I organized Law’s Wars around five sites of contestation: Abu Ghraib, Guantánamo Bay, torture, electronic surveillance, and what I grouped under the heading of battlefields: extraordinary renditions, secret prisons, targeted killings, and civilian casualties. Here are my provisional conclusions.

First, law matters. Governments operate through law, which demands that those wielding state power give reasons for their actions. The Bush administration sought to clothe itself in legal garb by soliciting secret Office of Legal Counsel opinions from apparatchiki chosen for their political loyalty and eager to curry favor in the hope of career advancement, such as a federal judgeship. They offered specious justifications for the regime’s numerous abuses. But though secret laws cannot legitimate, they did create an unbreakable circle of impunity. Lawyers could not be disciplined for writing the memos because of law’s inherent indeterminacy. And the memos immunized those who followed them.

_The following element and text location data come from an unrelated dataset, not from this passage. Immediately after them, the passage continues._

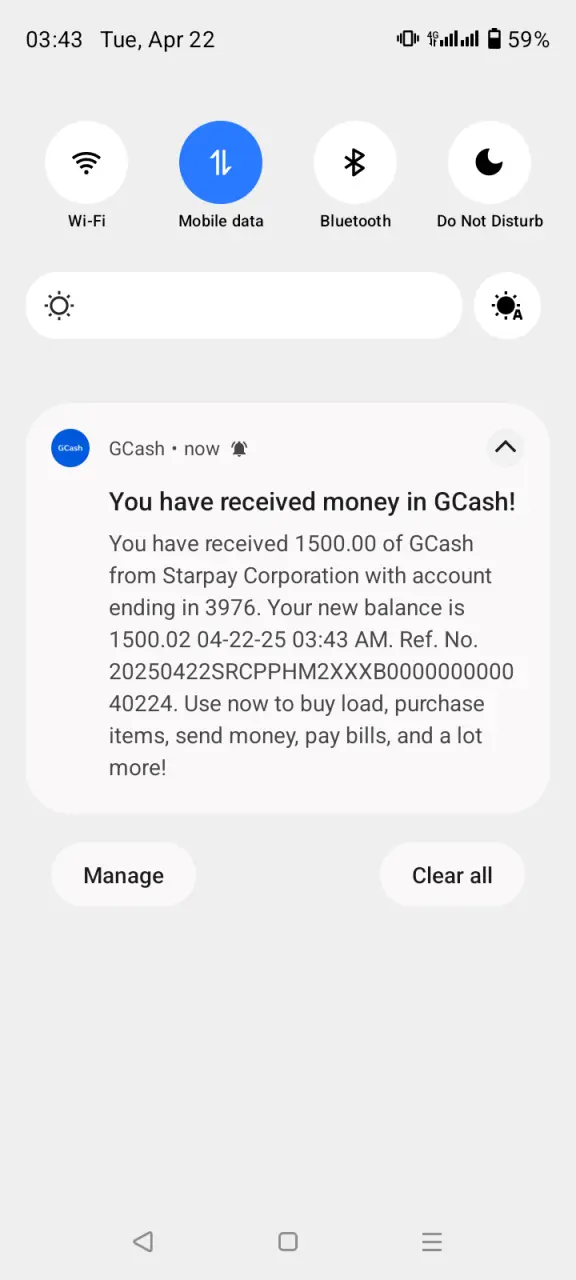Screen dimensions: 576x1280
Task: Tap the vibrate mode status icon
Action: click(407, 39)
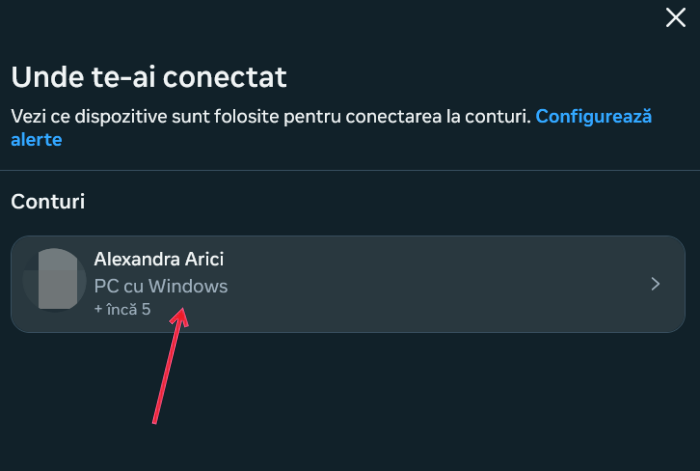Click the 'PC cu Windows' device label
This screenshot has width=700, height=471.
tap(160, 286)
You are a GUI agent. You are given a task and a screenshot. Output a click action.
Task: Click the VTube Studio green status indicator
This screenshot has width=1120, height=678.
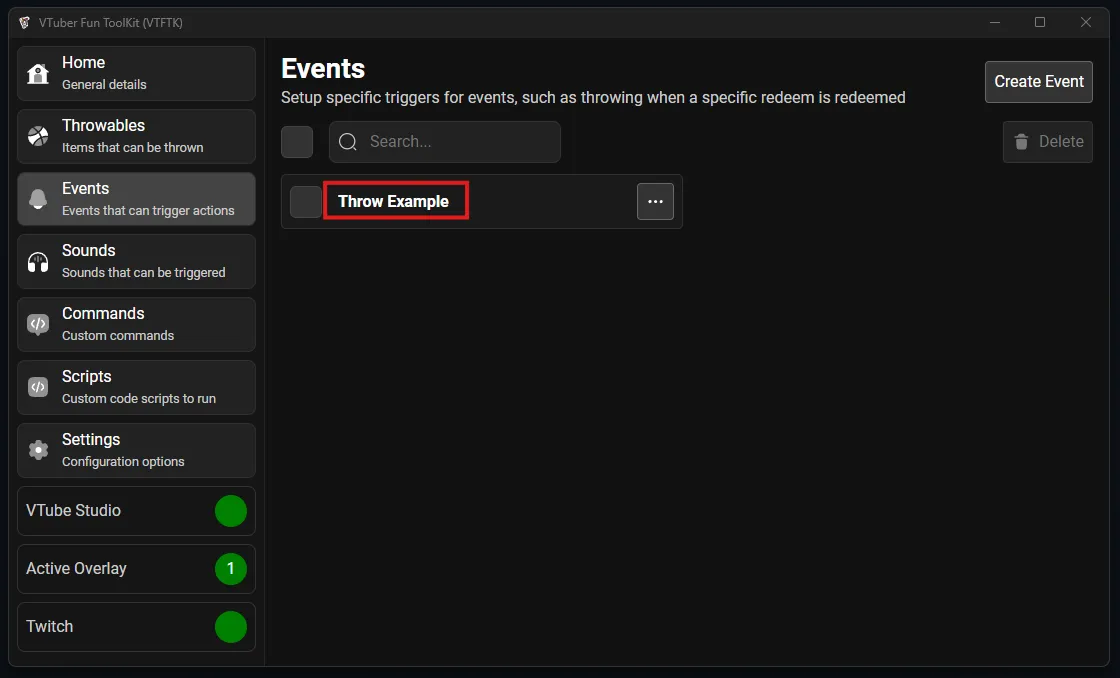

Second, sunshine is the best disinfectant. The Bush administration guiltily sought to conceal its actions. The CIA hid “ghost detainees” within existing prisons and built secret prisons to hide others (creating Rumsfeld’s notorious “unknown unknowns”). The administration immured detainees in Guantánamo to render them invisible and incommunicado. The military classified the entire Taguba report on Abu Ghraib2 and much of the dozen other military investigations. The CIA and NSA briefed only the Congressional Gangs of Four or Eight, who were sworn to secrecy. Surveillance was necessarily secret and battlefields inaccessible. José Rodríguez, director of the National Clandestine Service, shamelessly explained why the CIA destroyed videotapes of torture:

Bureaucracies must document and share information. Officials boast about their achievements. Military Police in Abu Ghraib were infected with their generation’s exhibitionism, photographing the sexual abuse of detainees and broadcasting the incriminating evidence. Legislation and adjudication must be public. And hiding information perversely valorizes it (just as a cover-up can provoke more anger than the crime itself).

Revelations have different effects. Empathy may vary inversely with the number of victims. There was less concern about American bombs slaughtering dozens of Afghan civilians than the targeted killing of Anwar al-Awlaki. The “war on terror” generated its own iconography: Abu Ghraib detainees piled naked into pyramids; hooded manacled Guantánamo detainees kneeling in front of barbed wire under a pitiless sun. But the focus of these images on the aberration rather than the norm limits their effect. By emphasizing the sexualized gratuitous nature of the crimes in Abu Ghraib, the Bush administration could dismiss them as the actions of a few bad apples, whom it was glad to see court martialed.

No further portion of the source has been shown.